Not counter as much as attacking the problem from different angles. VGPR spilling technically allows the larger register file size, just with unacceptable performance in most cases. The virtual RF would address that with a renaming and paging mechanism that should be transparent to the shader or DSBR model. It would be transparent to the original design as it would be on par with simply providing a larger cache or register file and relaxing the bin size requirements. Only begin raster on a bin when hitting a context limit, running out of geometry, or hinting from a prior frame all geometry is present. Actual bin size would be more complex to model as register pressure could vary significantly based on the shader.
Try this interpretation:
It's overbuilt because with only so few clients, IF is not yet pushed to it's limits.

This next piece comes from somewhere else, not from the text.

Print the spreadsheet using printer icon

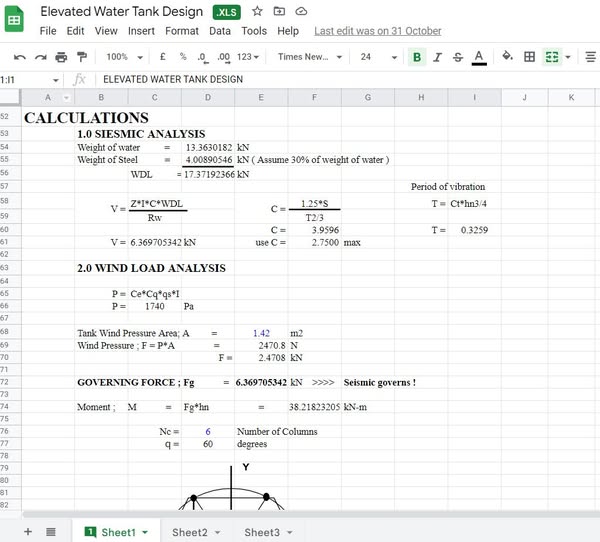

That would imply IF is a fixed configuration and there are nodes on the network that don't attach to anything or are only active in server/pro scenarios. That could be the case if physically dividing the CUs into separate virtual hardware devices, but that runs counter to what AMD has been advertising. Where the ACEs allow load-balancing many clients in a secure fashion. That's why I think the network was enlarged to accommodate additional IO for Vega10 in server/pro parts. Extra space in the form of larger/additional PHYs with internal routing for growing the network like Epyc. 32 PCIe lanes on a gaming part would be largely wasted, but practical on SSG, duo, or APU if using the same part.